## Aim of the exercise:
Your task is to transcribe, word for word, the line containing "This screenshot has width=892, height=634." and all lines that follow it to the end of the entries. Leave out the pictures.

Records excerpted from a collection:
== Segment start ==
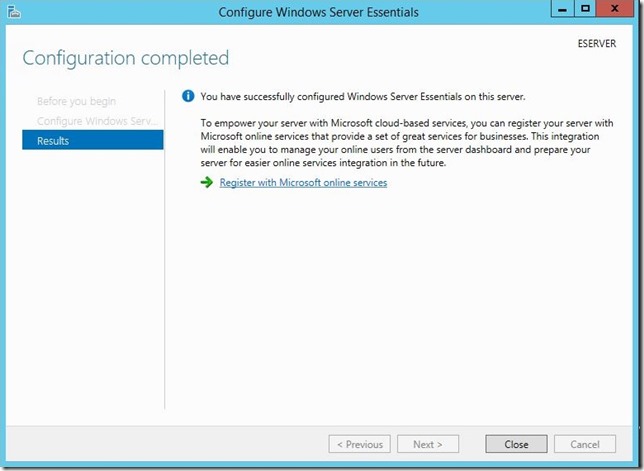Click the vertical divider beside the steps list
Viewport: 644px width, 471px height.
click(x=165, y=250)
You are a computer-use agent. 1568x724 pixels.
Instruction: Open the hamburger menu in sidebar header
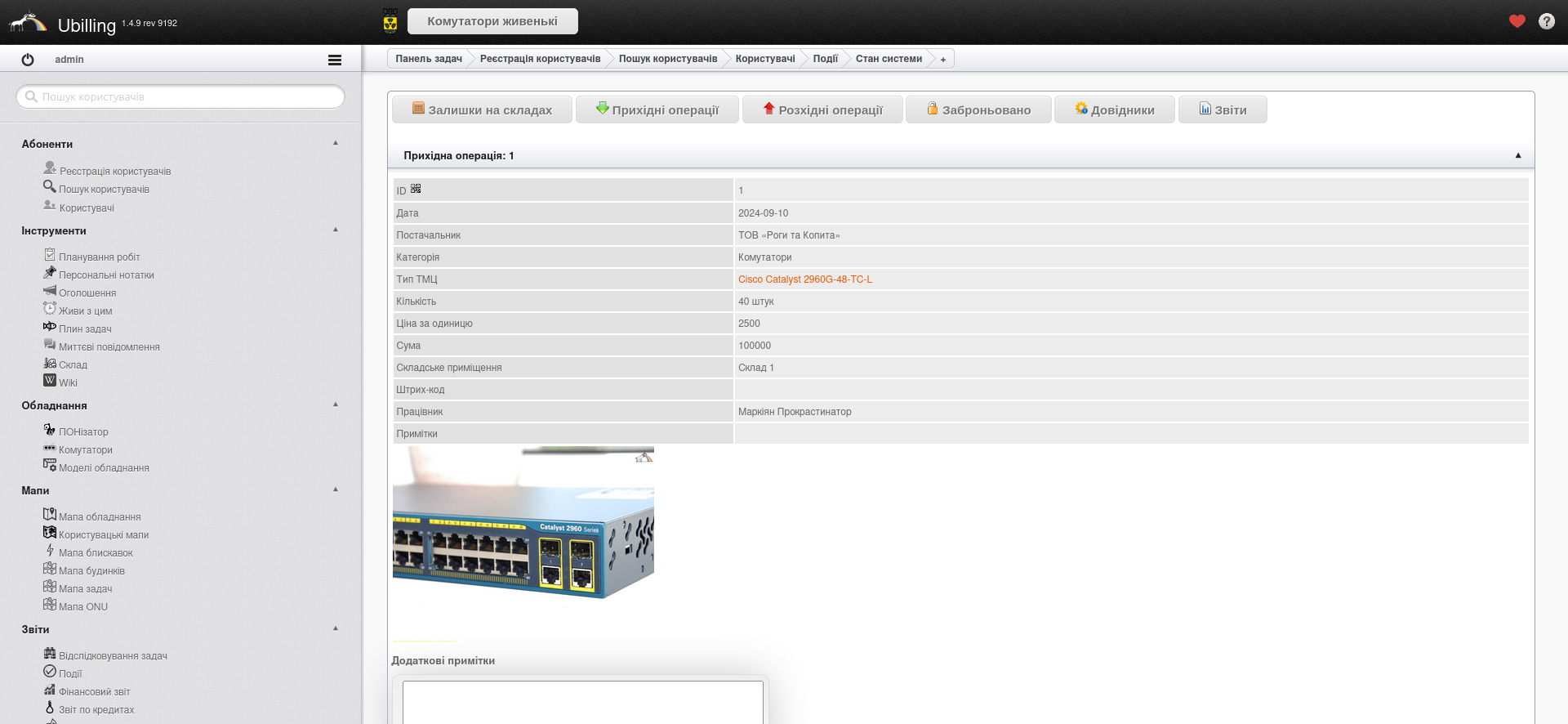(x=334, y=60)
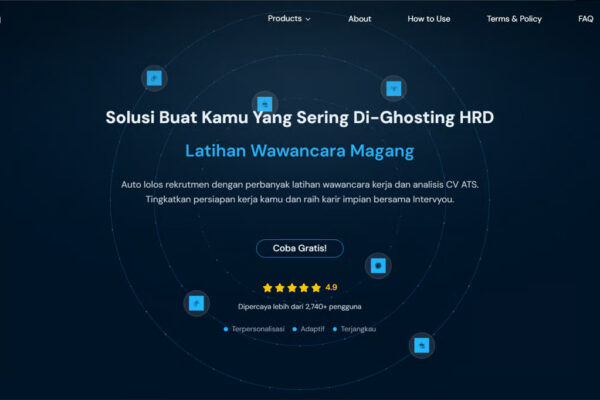Click the Dipercaya lebih dari 2,740+ pengguna text
600x400 pixels.
pos(300,306)
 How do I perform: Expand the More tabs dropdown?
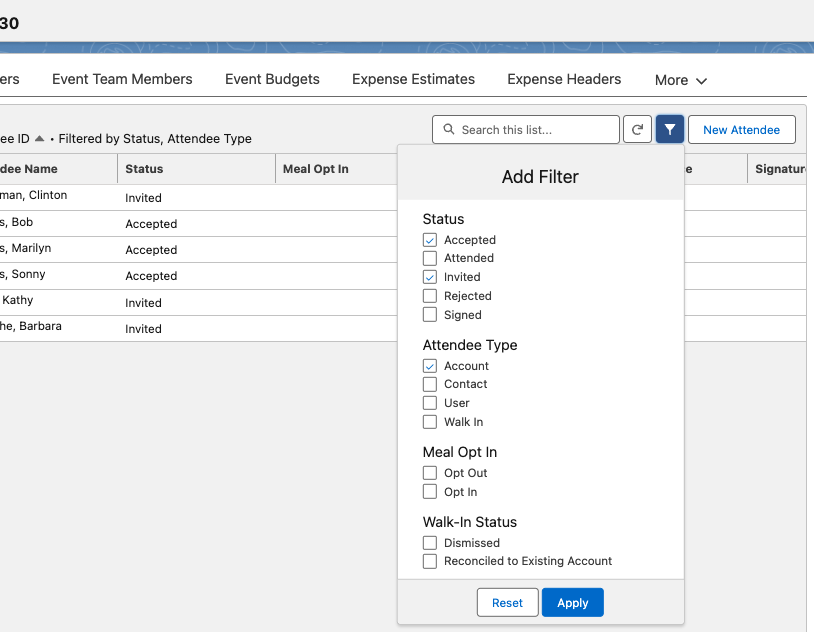tap(681, 80)
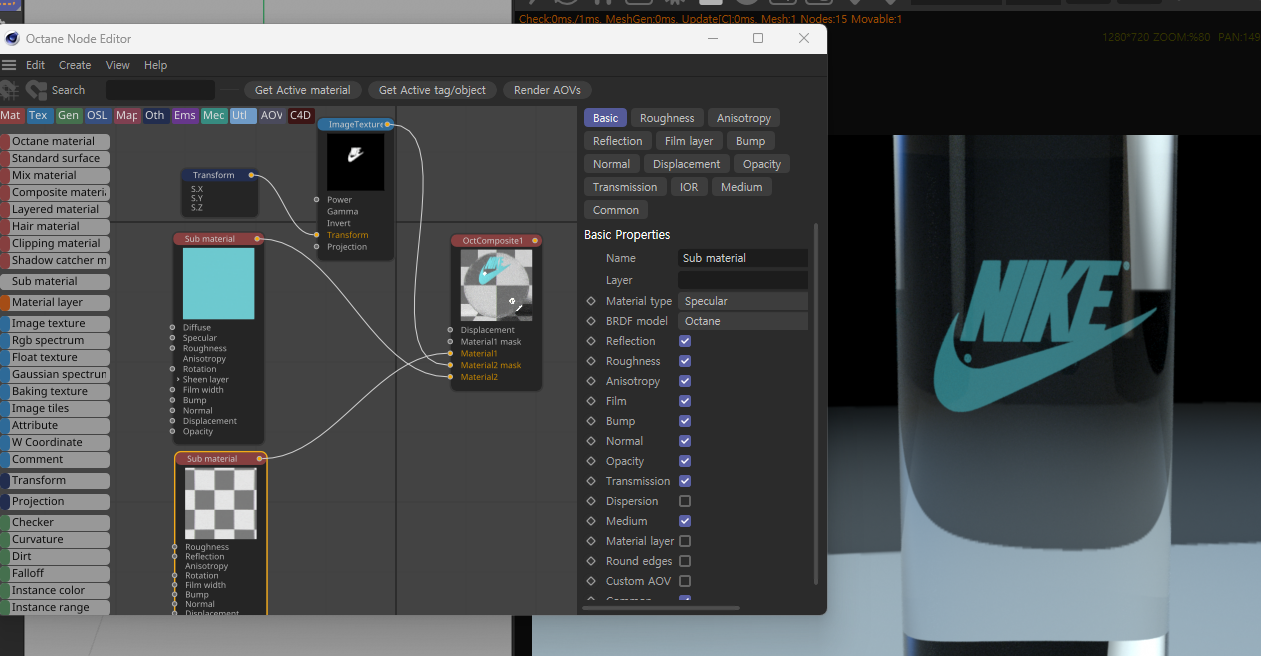The height and width of the screenshot is (656, 1261).
Task: Switch to the Roughness tab
Action: [x=667, y=118]
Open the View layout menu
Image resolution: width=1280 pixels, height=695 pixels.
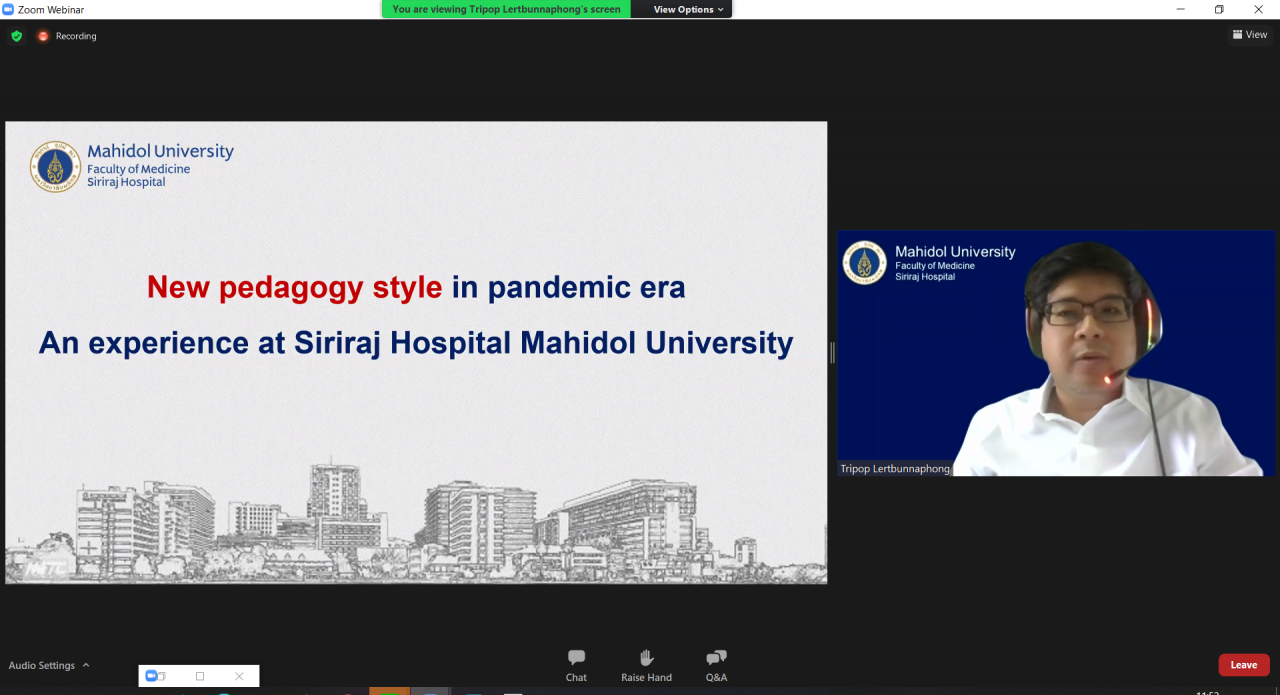pyautogui.click(x=1250, y=35)
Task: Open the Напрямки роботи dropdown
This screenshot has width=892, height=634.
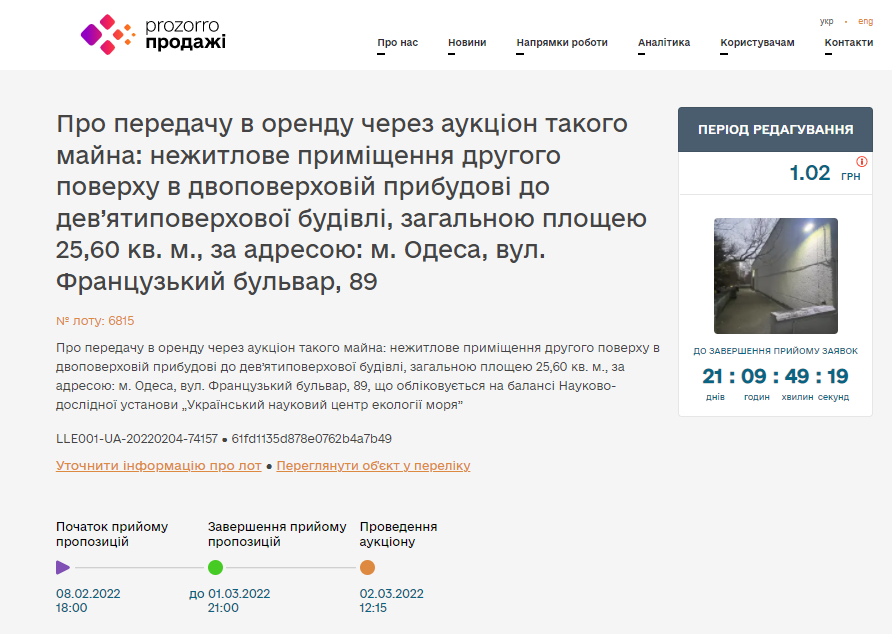Action: [561, 44]
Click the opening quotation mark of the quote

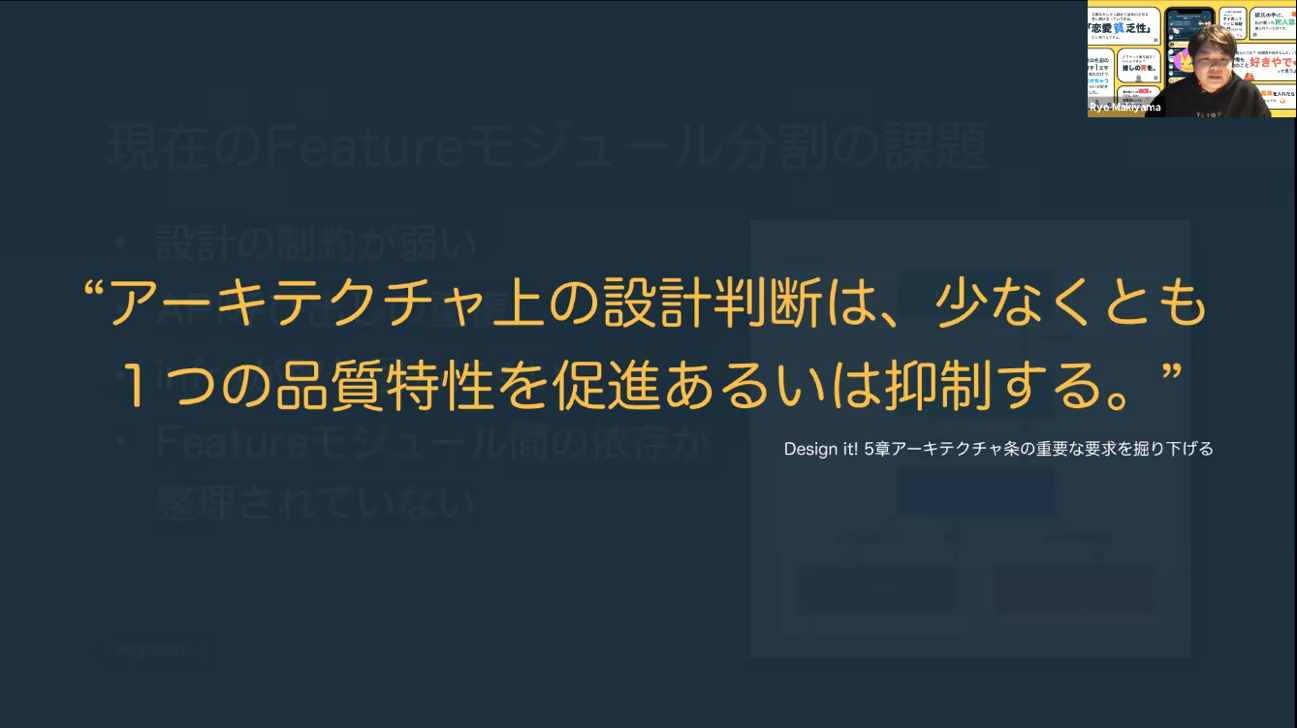[96, 296]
== Segment end ==
## Written response:
This screenshot has width=892, height=634.
Action: [561, 44]
Click the opening quotation mark of the quote

[96, 296]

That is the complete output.